I'm graduate student who has a strong interest in Machine Learning and Data Analysis. I also study Deep Learning (especially, computer vision) during my free time.
笨鸟先飞 & 耐心
The paper presents a semi-supervised learning approach, Noisy Student Training, that works well even though when labeled data is abundant. Noisy Student Training extends the idea of self-training and distillation with the use of equal-or-larger student models and noise added to the student during learning. On ImageNet, (1) a teacher EfficientNet model is training with labeled data, (2) after that it is used to generate pseudo labels for unlabeled images. (3) Then, a larger EfficientNet model is training as student on the combination of labeled and pseudo labeled images. (4) Iterating this process by putting the student as the teacher. During the training of student, noise is injected such as dropout, stochastic depth, and data augmentation via RandAugment.
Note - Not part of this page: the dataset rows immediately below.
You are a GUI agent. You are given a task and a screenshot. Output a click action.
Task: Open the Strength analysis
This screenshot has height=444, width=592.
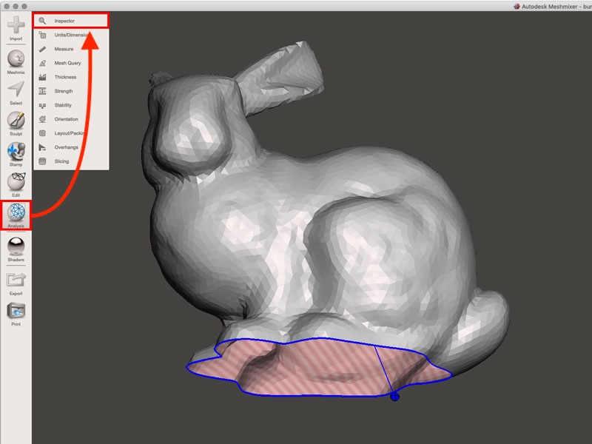click(x=66, y=90)
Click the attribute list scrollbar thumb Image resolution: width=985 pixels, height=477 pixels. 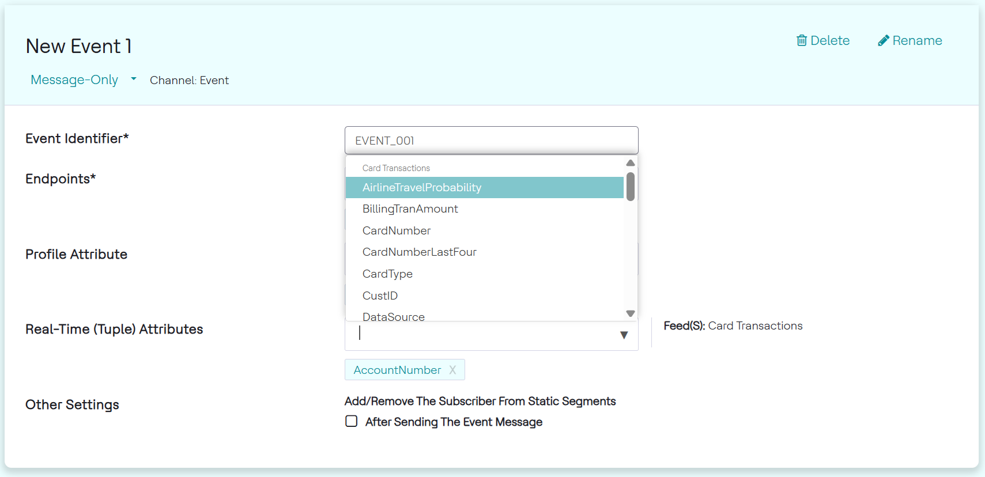point(631,187)
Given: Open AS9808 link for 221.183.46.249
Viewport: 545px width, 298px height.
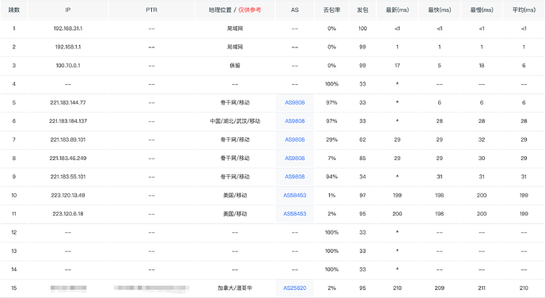Looking at the screenshot, I should (x=295, y=158).
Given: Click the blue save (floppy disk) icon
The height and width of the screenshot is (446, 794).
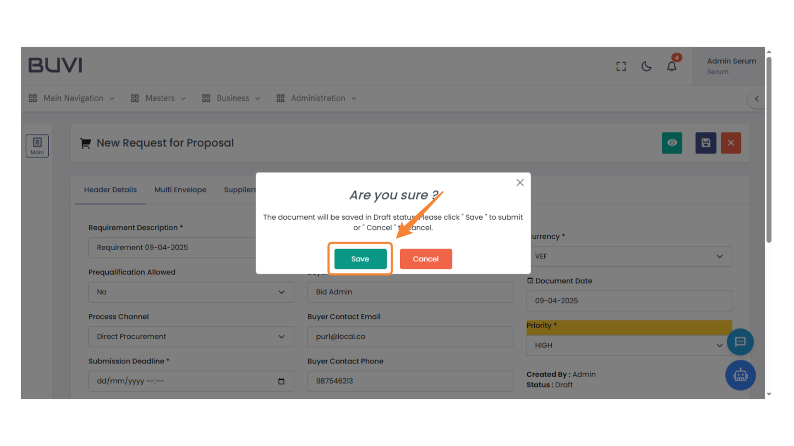Looking at the screenshot, I should [706, 143].
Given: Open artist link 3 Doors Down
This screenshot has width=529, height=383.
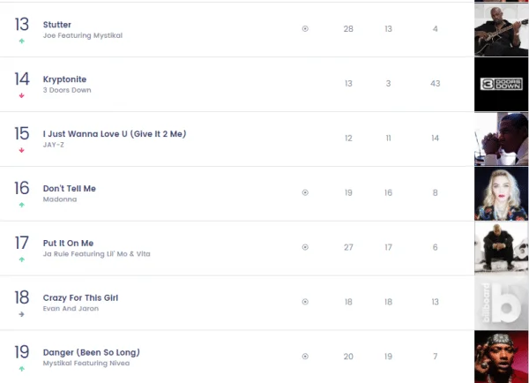Looking at the screenshot, I should pyautogui.click(x=65, y=90).
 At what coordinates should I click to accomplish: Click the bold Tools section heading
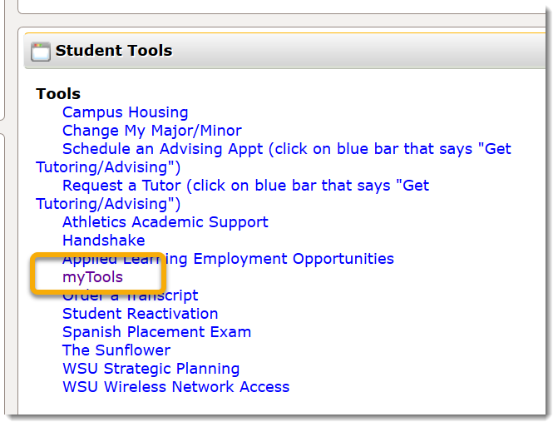tap(58, 94)
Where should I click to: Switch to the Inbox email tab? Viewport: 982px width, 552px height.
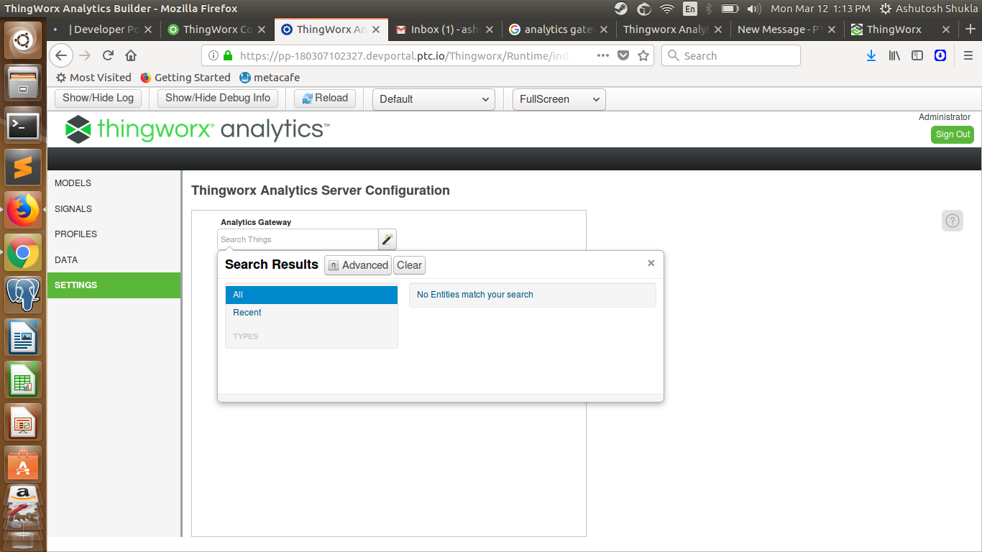[x=443, y=29]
Noise is added when training the student and the teacher to make them consistent. It is, however, not added when the teacher predicts pseudo labels. Two types of noises are introduced in this paper, input noise and model noise.
The student model is given much lager capacity to be better than the teacher. Thus, the method can be also called Knowledge Expansion.
Data filtering and balancing. Images are filtered out if they have low confidence from the predictions by the teacher. To ensure the distribution of unlabeled data, images are duplicated if they do not have enough samples in a class, otherwise, they are removed if they have too many in a classe based on the confidence from the teacher predictions.